**WHAT YOU ARE ASKED TO DO**
Pick up the merger agreement text below where it stops, and continue it from after its last sentence.

**SELECTED TEXT**
○ ○ ○ ○

Neither the Company, nor any Company Subsidiaries, nor any of their respective
directors, officers, agents, employees or any other Persons acting on their
behalf has, in connection with the operation of their respective businesses, (i)
used any corporate or other funds for unlawful contributions, payments, gifts or
entertainment, or made any unlawful expenditures relating to political activity
to government officials, candidates or members of political parties or
organizations, or established or maintained any unlawful or unrecorded funds in
violation of Section 104 of the Foreign Corrupt Practices Act of 1977, as
amended, or any other similar applicable foreign, Federal or state Law, (ii)
paid, accepted or received any unlawful contributions, payments, expenditures or
gifts, or (iii) violated or operated in noncompliance with any export
restrictions, anti-boycott regulations, embargo regulations or other applicable
domestic or foreign Laws, in each case, except as is not, individually or in the
aggregate, reasonably likely to have a Company Material Adverse Effect.

      Section 3.27 Compliance with Governance Requirements. The Company is in
compliance in all material respects with the permanent injunction entered by the
United States District Court for the Southern District of New York against the
Company's predecessor company on November 26, 2002 and such court's related June
11, 2003 and December 17, 2003 orders.

      Section 3.28 Opinions of Financial Advisors. The Company has received
opinions from Greenhill, Lazard and JPMorgan, dated as of February 13, 2005, to
the effect that, as of the date of such opinions and subject to the procedures
followed, and the qualifications and limitations set forth therein, the Merger
Consideration (without giving effect to any adjustment pursuant to Section
1.10), the Special Cash Dividend and the $0.40 per share cash dividend declared
by the Board of Directors of the Company on February 11, 2005, taken together,
are fair, from a financial point of view to the holders of shares of Company
Common Stock.


                                       31

      
                                   ARTICLE IV

             REPRESENTATIONS AND WARRANTIES OF PARENT AND MERGER SUB

      Except as otherwise disclosed to the Company in a letter (the "Parent
Disclosure Letter") delivered to it by Parent and Merger Sub prior to the
execution of this Agreement (with specific reference to the representations and
warranties in this Article IV to which the information in such letter relates)
or as set forth in the Parent SEC Documents filed prior to the date hereof
(excluding any disclosures included in any such Parent SEC Document that are
predictive or forward-looking in nature), Parent and Merger Sub represent and
warrant to the Company as follows:

      Section 4.1 Organization. Each of Parent and Merger Sub is duly organized,
validly existing and in good standing under the laws of the State of Delaware.
Each of Parent and Merger Sub have all requisite corporate power and authority
to own, lease and operate its properties and assets and to carry on its business
as currently conducted.

      Section 4.2 Capitalization.

            (a) Parent owns all right, title and interest in and to all the
outstanding membership interests of Merger Sub free and clear of any Liens.

○ ○ ○ ○

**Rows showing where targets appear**

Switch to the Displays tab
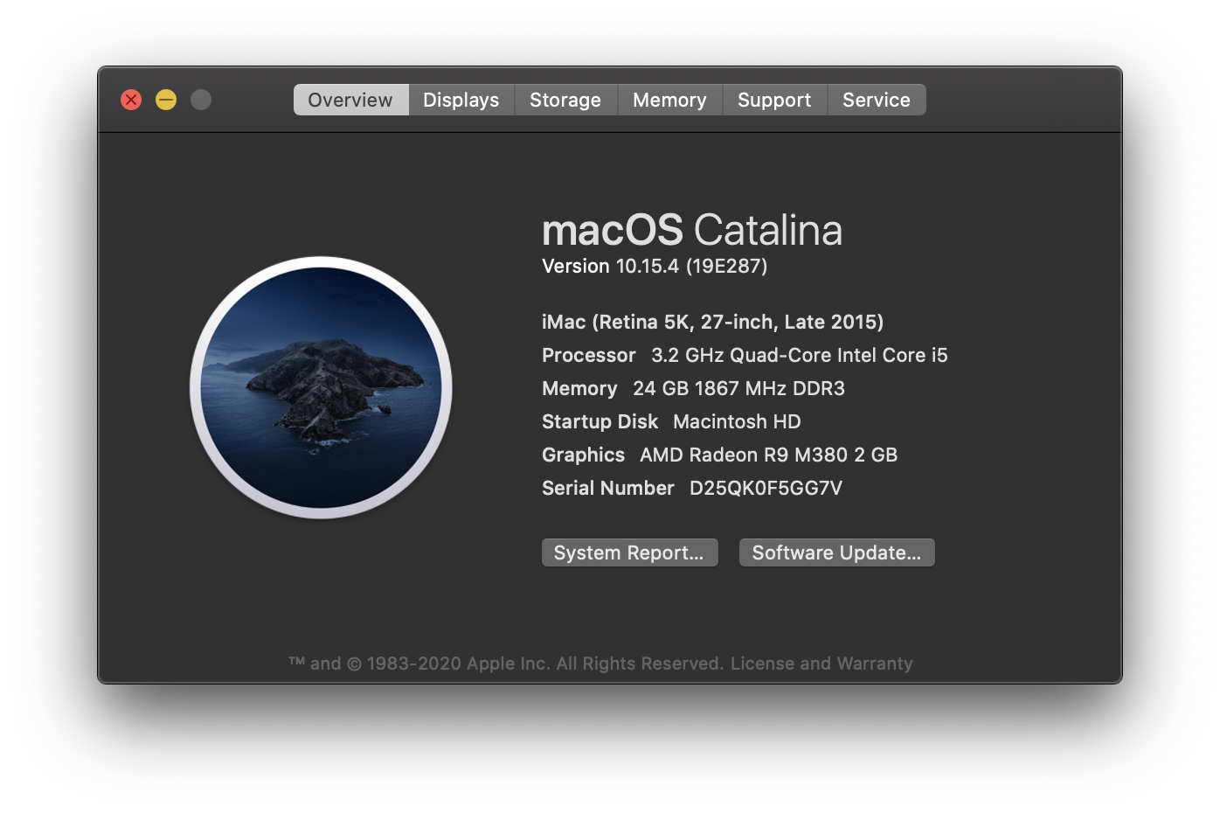The height and width of the screenshot is (813, 1220). tap(461, 99)
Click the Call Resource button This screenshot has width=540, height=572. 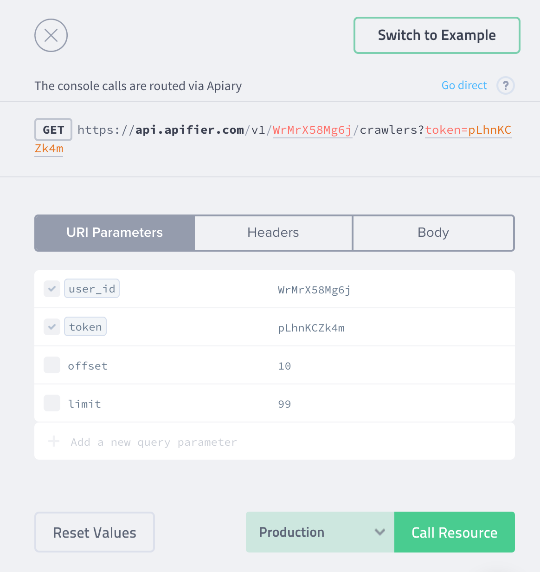[454, 532]
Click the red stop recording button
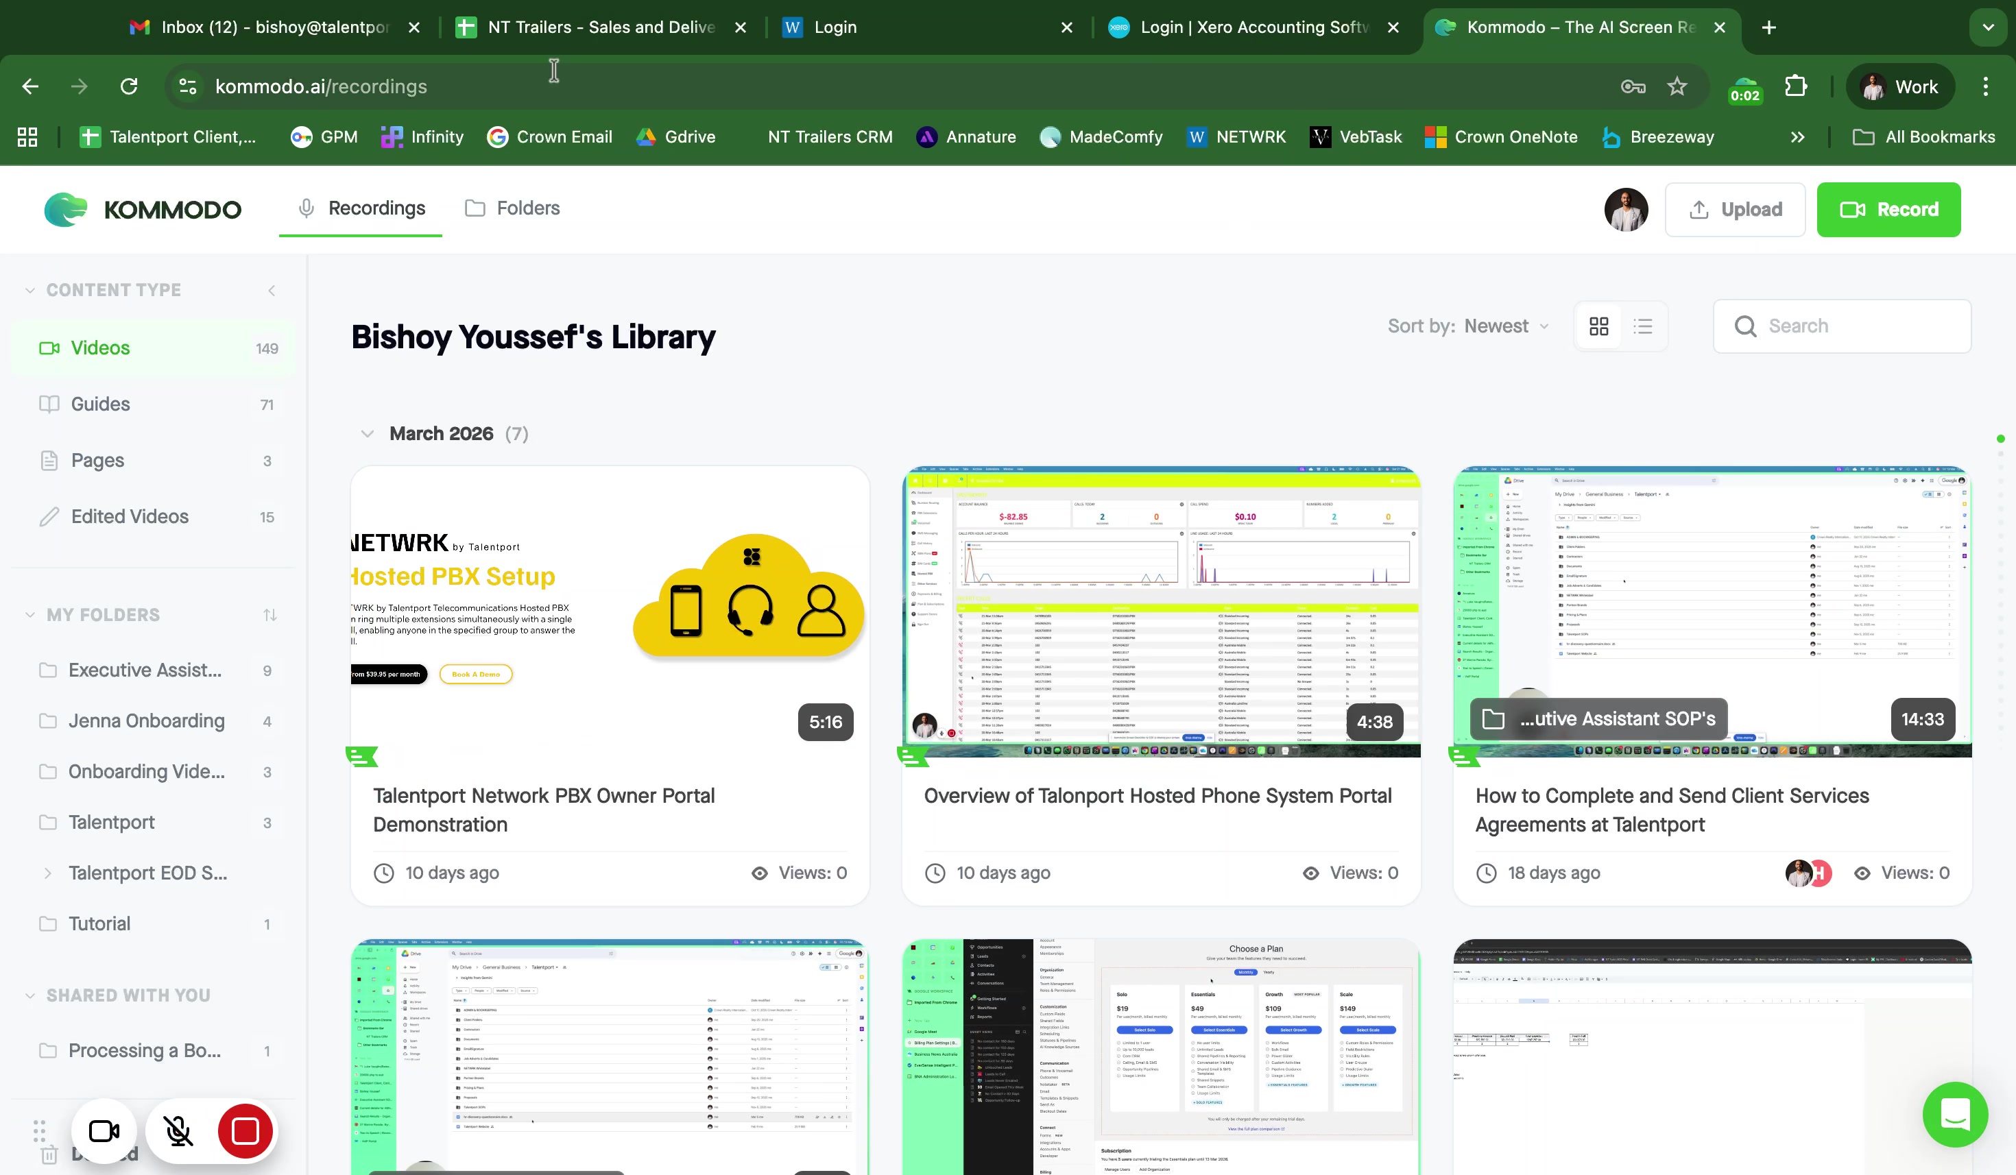The height and width of the screenshot is (1175, 2016). 245,1131
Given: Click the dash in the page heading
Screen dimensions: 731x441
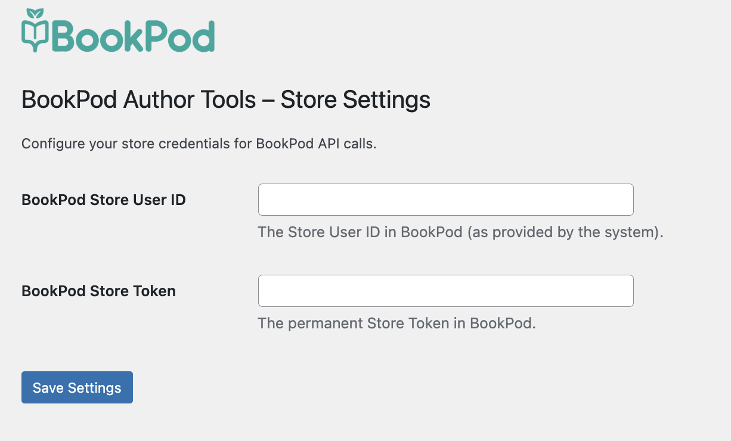Looking at the screenshot, I should click(x=268, y=100).
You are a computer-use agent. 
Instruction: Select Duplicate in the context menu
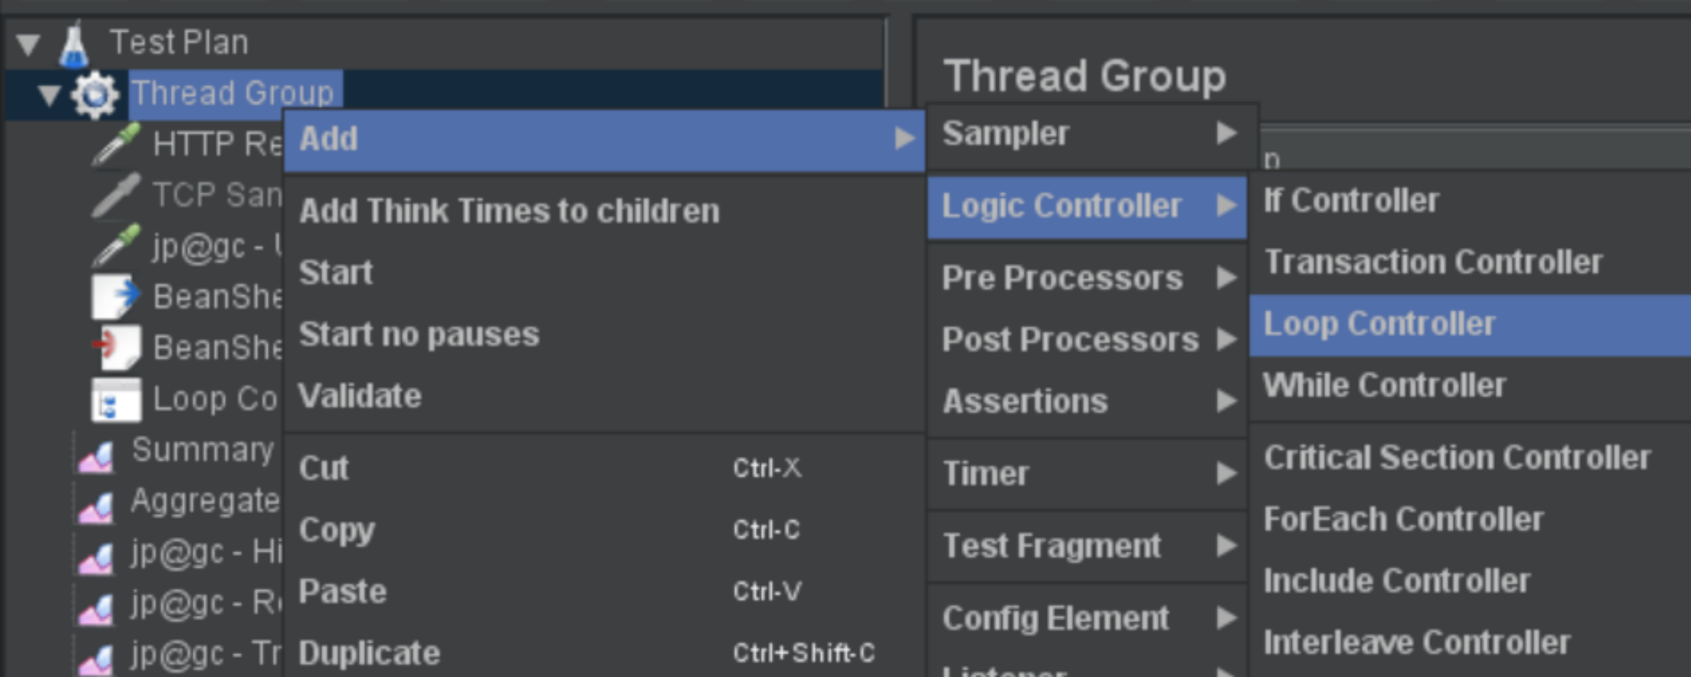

○ ○ ○ ○

**EXPECTED OUTPUT**
            (b) As of the date of this Agreement, the authorized capital stock
of Parent consists of 4,250,000,000 shares of Parent Common Stock and
250,000,000 shares of preferred stock, par value $ 0.10 per share ("Parent
Preferred Stock"). At the close of business on February 11, 2005, (i)
2,774,865,381 shares of Parent Common Stock were issued and outstanding, (ii) no
shares of Parent Preferred Stock were issued and outstanding, (iii) 5,623,033
shares of Parent Common Stock were held in treasury by Parent, and (iv)
200,000,000 shares of Parent Common Stock were reserved for issuance pursuant to
Parent's stock option plans. Except as set forth above, as of February 11, 2005,
no shares of capital stock of Parent were issued, reserved for issuance or
outstanding. All issued and outstanding shares of Parent Common Stock and Parent
Preferred Stock are, and all shares of Parent Common Stock that may be issued
pursuant to the exercise of outstanding options will be, when issued in
accordance with the terms thereof, duly authorized, validly issued, fully paid
and nonassessable and subject to no preemptive or similar rights.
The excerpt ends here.